** Aim 1 **
In the email thread about Wikimedia content, what does Wikidata not require users to do?

Hi Erik,
Really meaty post. Great stuff. Comments below.
On Tue, Oct 10, 2017 at 1:44 AM, Erik Moeller eloquence@gmail.com wrote:
On Sat, Oct 7, 2017 at 1:00 PM, Andreas Kolbe jayen466@gmail.com wrote:
... and it will all become one free mush everyone copies to make a buck.
We
are already in a situation today where anyone asking Siri, the Amazon
Echo,
Google or Bing about a topic is likely to get the same answer from all of them, because they all import Wikimedia content, which comes free of charge.
I wouldn't call information from Wikimedia projects a "mush", but I think it's a good term for the proprietary amalgamation of information and data from many sources, often without any regard for the reliability of the source.
In my view, whether it's a mush or not largely depends on how it is used, and to what extent it mixes solid and flaky, verifiable and non-verifiable content.
Wikidata has its own problems in that regard that have triggered ongoing discussions and concerns on the English Wikipedia.[1] Wikidata does not require users to cite sources. It contains millions of statements sourced only to some Wikipedia language version, without identification of the article, article version, or source originally cited in that Wikipedia (if any) at the time of import. It lacks effective Verifiability and BLP policies.
Google is the king of such gooey amalgamation. Its home assistant has been known to give answers like this, sourced to "secretsofthefed.com":
"According to details exposed in Western Center for Journalism's exclusive video, not only could Obama be in be in bed with the communist Chinese, but Obama may in fact be planning a communist coup d'état at the end of his term in 2016."
See, e.g., this article
https://theoutline.com/post/1192/google-s-featured-
snippets-are-worse-than-fake-news
for other egregious examples specifically from Google's featured responses.
Thanks for the link to that article. Really important. I'm in complete agreement with you on that.
For Google, I suggest a query like "when was slavery abolished?" followed by exploring the auto-suggested questions. In my case, the first 10 questions point to snippets from:
- pbs.org (twice)
- USA Today
- Reuters
- archives.gov
- Wikipedia (twice)
- infoplease.com
- ourdocuments.gov
- nationalarchives.gov.uk
Being on the other side of the pond, I got slightly different results. Here they are, just for fun: Wikipedia is in the answer box, and 4 of the first 10 suggested questions link to Wikipedia:
– makewav.es – Reuters – archives.gov – Wikipedia – nationalarchives.gov.uk – Wikipedia – abolition.e2bn.org – Wikipedia – USA Today – Wikipedia
(The 11th linked to Wikibooks.)
It's the universe of linked open data (Wikipedia/Wikidata, OpenStreetMap, and other open datasets) that keeps the space at least somewhat competitive, by giving players without much of a foothold a starting point from which to build. If Wikimedia did not exist, a smaller number of commercial players would wield greater power, due to the higher relative payoff of large investments in data mining and AI.
Yes, arguably so, although various ways remain in which Wikimedia might become a victim of its own success, depending on the amount of ubiquity its content achieves. The more ubiquitous it is, the higher the stakes, and the higher the pressure on volunteers will become.
I find that worrying, because as an information delivery system, it’s not robust. You change one source, and all the other sources change as well.
As noted above, this is not actually what is happening. Commercial players don't want to limit themselves to free/open data; they want to use AI to extract as much information about the world as possible so they can answer as many queries as possible.
To the far-from-negligible extent that they all do and will regurgitate Wikimedia content, it will happen.

** Available records **
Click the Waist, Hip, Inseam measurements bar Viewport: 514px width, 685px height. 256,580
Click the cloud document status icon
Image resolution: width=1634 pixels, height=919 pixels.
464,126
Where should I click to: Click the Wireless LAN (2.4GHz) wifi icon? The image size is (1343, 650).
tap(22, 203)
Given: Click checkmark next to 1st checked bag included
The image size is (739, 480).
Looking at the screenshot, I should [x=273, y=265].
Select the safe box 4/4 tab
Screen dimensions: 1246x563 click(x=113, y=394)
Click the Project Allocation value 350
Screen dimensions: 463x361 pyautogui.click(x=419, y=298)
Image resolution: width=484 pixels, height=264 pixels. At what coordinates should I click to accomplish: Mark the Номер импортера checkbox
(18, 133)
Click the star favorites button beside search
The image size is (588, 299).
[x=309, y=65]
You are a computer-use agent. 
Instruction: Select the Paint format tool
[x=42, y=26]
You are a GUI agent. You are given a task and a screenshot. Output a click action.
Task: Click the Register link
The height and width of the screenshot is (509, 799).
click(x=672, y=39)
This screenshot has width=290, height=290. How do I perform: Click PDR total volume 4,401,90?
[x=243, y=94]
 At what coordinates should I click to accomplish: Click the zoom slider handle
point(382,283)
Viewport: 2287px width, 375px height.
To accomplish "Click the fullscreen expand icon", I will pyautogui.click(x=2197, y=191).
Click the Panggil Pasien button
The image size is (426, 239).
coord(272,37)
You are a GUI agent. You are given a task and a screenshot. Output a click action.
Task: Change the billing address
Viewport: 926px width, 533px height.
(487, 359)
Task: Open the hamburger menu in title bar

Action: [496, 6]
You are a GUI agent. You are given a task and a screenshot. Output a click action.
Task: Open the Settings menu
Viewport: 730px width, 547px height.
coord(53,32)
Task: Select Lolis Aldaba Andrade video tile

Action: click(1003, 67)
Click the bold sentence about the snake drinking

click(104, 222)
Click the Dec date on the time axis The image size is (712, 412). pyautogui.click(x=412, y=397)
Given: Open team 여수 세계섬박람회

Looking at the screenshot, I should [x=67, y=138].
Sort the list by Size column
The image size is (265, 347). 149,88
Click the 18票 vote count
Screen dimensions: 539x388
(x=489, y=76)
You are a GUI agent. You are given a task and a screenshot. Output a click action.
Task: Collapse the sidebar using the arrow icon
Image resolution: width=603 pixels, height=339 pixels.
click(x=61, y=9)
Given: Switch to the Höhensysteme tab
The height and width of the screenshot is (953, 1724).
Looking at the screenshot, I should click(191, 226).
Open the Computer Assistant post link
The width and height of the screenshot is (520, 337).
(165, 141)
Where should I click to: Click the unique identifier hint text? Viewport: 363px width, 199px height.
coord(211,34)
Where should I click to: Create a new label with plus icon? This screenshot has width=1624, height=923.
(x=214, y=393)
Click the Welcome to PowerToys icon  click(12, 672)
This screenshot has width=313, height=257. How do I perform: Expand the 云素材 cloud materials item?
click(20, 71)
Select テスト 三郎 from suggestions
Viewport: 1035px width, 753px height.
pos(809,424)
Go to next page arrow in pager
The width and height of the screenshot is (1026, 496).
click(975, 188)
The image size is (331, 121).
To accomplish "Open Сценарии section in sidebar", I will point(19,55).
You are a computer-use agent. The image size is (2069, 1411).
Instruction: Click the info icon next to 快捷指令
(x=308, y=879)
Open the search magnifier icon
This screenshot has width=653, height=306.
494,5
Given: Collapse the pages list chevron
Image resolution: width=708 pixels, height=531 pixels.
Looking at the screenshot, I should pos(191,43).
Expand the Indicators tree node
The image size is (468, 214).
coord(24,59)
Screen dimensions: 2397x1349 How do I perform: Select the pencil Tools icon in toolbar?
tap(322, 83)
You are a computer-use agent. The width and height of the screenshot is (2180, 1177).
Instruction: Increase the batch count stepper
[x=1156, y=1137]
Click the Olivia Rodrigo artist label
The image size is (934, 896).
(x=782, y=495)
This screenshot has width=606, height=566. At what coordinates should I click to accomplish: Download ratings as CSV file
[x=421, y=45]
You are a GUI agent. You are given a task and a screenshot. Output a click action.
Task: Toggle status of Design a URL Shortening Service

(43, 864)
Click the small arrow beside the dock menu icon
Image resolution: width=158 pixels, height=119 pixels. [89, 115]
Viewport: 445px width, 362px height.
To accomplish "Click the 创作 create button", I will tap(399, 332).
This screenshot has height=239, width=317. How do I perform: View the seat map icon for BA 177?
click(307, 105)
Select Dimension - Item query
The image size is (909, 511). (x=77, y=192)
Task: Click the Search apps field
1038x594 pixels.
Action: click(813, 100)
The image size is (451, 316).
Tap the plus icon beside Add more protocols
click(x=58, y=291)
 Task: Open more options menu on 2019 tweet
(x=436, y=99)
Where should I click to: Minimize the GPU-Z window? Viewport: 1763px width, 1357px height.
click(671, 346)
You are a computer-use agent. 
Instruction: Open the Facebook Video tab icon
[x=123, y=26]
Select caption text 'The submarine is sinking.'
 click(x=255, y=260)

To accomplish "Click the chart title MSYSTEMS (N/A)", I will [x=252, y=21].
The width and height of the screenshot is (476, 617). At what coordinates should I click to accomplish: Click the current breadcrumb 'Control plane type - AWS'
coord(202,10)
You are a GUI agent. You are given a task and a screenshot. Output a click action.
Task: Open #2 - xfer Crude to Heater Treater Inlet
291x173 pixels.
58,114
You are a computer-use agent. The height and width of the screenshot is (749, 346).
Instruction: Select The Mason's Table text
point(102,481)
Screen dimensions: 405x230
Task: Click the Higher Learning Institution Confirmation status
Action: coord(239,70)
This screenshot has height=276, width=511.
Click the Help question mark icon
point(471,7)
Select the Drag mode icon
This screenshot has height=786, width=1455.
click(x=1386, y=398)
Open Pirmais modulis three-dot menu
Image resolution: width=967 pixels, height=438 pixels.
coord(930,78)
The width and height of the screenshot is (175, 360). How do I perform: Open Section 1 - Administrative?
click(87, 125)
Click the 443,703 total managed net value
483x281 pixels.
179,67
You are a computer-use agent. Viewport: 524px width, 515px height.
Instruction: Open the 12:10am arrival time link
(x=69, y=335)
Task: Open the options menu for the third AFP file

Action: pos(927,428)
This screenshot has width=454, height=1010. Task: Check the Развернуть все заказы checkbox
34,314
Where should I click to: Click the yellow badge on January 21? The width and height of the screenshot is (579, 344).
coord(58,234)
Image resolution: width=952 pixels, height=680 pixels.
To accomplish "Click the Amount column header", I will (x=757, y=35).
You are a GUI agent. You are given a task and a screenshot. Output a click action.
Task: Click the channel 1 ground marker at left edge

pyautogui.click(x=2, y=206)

** Aim 2 **
Take the entries from the line containing "Image resolution: width=484" down to the line containing "click(x=672, y=39)" and write them out again, changing "Register" to "Sign Up" and leaving everything else the same.

** Exercise result 1 **
Cite sources.

** Exercise result 2 **
Image resolution: width=484 pixels, height=264 pixels. At what coordinates should I click to accomplish: Mark the Номер импортера checkbox
(18, 133)
Click the star favorites button beside search
The image size is (588, 299).
[x=309, y=65]
You are a computer-use agent. 
Instruction: Select the Paint format tool
[x=42, y=26]
You are a GUI agent. You are given a task and a screenshot. Output a click action.
Task: Click the Sign Up link
The height and width of the screenshot is (509, 799).
click(x=672, y=39)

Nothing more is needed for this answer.